### Supplied passage
Cluster is running v1.0.3
Here's an example of the state
docker run --rm -it lachie83/kubectl:prod get pods --namespace=kube-system -o wide
NAME READY STATUS RESTARTS AGE NODE
kube-dns-v8-i0yac 0/4 Pending 0 4s 10.1.1.35
kube-dns-v8-jti2e 0/4 Pending 0 4s 10.1.1.34
get events
Wed, 16 Sep 2015 06:25:42 +0000 Wed, 16 Sep 2015 06:25:42 +0000 1 kube-dns-v8 ReplicationController successfulCreate {replication-controller } Created pod: kube-dns-v8-i0yac
Wed, 16 Sep 2015 06:25:42 +0000 Wed, 16 Sep 2015 06:25:42 +0000 1 kube-dns-v8-i0yac Pod scheduled {scheduler } Successfully assigned kube-dns-v8-i0yac to 10.1.1.35
Wed, 16 Sep 2015 06:25:42 +0000 Wed, 16 Sep 2015 06:25:42 +0000 1 kube-dns-v8-jti2e Pod scheduled {scheduler } Successfully assigned kube-dns-v8-jti2e to 10.1.1.34
Wed, 16 Sep 2015 06:25:42 +0000 Wed, 16 Sep 2015 06:25:42 +0000 1 kube-dns-v8 ReplicationController successfulCreate {replication-controller } Created pod: kube-dns-v8-jti2e
scheduler log
I0916 06:25:42.897814 10076 event.go:203] Event(api.ObjectReference{Kind:"Pod", Namespace:"kube-system", Name:"kube-dns-v8-jti2e", UID:"c1cafebe-5c3b-11e5-b3c4-020443b6797d", APIVersion:"v1", ResourceVersion:"670117", FieldPath:""}): reason: 'scheduled' Successfully assigned kube-dns-v8-jti2e to 10.1.1.34
I0916 06:25:42.904195 10076 event.go:203] Event(api.ObjectReference{Kind:"Pod", Namespace:"kube-system", Name:"kube-dns-v8-i0yac", UID:"c1cafc69-5c3b-11e5-b3c4-020443b6797d", APIVersion:"v1", ResourceVersion:"670118", FieldPath:""}): reason: 'scheduled' Successfully assigned kube-dns-v8-i0yac to 10.1.1.35
tailing kubelet log file during pod create
tail -f kubelet.kube-node-03.root.log.INFO.20150916-060744.10668
I0916 06:25:04.448916 10668 config.go:253] Setting pods for source file : {[] 0 file}
I0916 06:25:24.449253 10668 config.go:253] Setting pods for source file : {[] 0 file}
I0916 06:25:44.449522 10668 config.go:253] Setting pods for source file : {[] 0 file}
I0916 06:26:04.449774 10668 config.go:253] Setting pods for source file : {[] 0 file}
I0916 06:26:24.450400 10668 config.go:253] Setting pods for source file : {[] 0 file}
I0916 06:26:44.450995 10668 config.go:253] Setting pods for source file : {[] 0 file}
I0916 06:27:04.451501 10668 config.go:253] Setting pods for source file : {[] 0 file}
I0916 06:27:24.451910 10668 config.go:253] Setting pods for source file : {[] 0 file}
I0916 06:27:44.452511 10668 config.go:253] Setting pods for source file : {[] 0 file}
kubelet process
root#kube-node-03:/var/log/kubernetes# ps -ef | grep kubelet
root 10668 1 1 06:07 ? 00:00:13 /opt/bin/kubelet --address=10.1.1.34 --port=10250 --hostname_override=10.1.1.34 --api_servers=https://kube-master-01.sj.lithium.com:6443 --logtostderr=false --log_dir=/var/log/kubernetes --cluster_dns=10.1.2.53 --config=/etc/kubelet/conf --cluster_domain=prod-kube-sjc1-1.internal --v=4 --tls-cert-file=/etc/kubelet/certs/kubelet.pem --tls-private-key-file=/etc/kubelet/certs/kubelet-key.pem
node list
docker run --rm -it lachie83/kubectl:prod get nodes
NAME LABELS STATUS
10.1.1.30 kubernetes.io/hostname=10.1.1.30,name=node-1 Ready
10.1.1.32 kubernetes.io/hostname=10.1.1.32,name=node-2 Ready
10.1.1.34 kubernetes.io/hostname=10.1.1.34,name=node-3 Ready
10.1.1.35 kubernetes.io/hostname=10.1.1.35,name=node-4 Ready
10.1.1.42 kubernetes.io/hostname=10.1.1.42,name=node-5 Ready
10.1.1.43 kubernetes.io/hostname=10.1.1.43,name=node-6 Ready
The issue turned out to be an MTU issue between the node and the master. Once that was fixed the problem was resolved.

### Data supplied
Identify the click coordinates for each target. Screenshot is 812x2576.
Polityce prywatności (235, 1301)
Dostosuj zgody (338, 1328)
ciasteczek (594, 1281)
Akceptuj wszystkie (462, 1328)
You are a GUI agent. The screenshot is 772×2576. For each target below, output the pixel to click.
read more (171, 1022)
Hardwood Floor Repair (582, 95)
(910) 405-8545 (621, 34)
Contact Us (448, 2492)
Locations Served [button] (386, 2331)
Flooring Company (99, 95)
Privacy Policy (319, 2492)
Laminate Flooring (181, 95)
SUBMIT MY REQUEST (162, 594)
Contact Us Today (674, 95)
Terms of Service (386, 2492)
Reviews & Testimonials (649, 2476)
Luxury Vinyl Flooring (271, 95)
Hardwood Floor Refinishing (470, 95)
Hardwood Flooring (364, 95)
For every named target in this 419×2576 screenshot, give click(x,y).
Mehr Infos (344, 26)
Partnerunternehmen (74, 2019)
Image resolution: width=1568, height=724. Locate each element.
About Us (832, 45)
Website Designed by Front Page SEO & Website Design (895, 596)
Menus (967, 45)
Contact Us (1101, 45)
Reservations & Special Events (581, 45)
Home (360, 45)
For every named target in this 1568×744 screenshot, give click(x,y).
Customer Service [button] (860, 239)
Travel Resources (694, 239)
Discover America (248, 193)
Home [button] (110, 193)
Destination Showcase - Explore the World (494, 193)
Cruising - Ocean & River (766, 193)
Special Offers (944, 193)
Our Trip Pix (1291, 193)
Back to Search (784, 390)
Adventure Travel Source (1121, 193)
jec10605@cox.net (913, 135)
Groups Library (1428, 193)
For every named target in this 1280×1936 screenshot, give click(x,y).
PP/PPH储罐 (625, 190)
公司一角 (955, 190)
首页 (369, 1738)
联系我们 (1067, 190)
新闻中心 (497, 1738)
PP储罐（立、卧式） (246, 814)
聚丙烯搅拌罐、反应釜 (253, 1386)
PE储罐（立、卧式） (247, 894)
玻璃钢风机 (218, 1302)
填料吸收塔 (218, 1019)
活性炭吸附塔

### Task objective
Can you write the next part of the post about the kube-dns pods stuck in Pending, picking up right after its last sentence?

### Response to this exercise
Looks like you were building your cluster from scratch. Have you run conformance test against your cluster yet? If no, could you please run it and the detail information can be found at:
https://github.com/kubernetes/kubernetes/blob/e8009e828c864a46bf2e1d5c7dab8ef413c8bbe5/hack/conformance-test.sh
The conformance test should failed, or at least give us more information on your cluster setup. Please post the test result somewhere, so that we can diagnose your problem more.
The problem most likely your kubelet and your kube-apiserver don't agree upon the node name here. And I also noticed that you are using hostname_override too.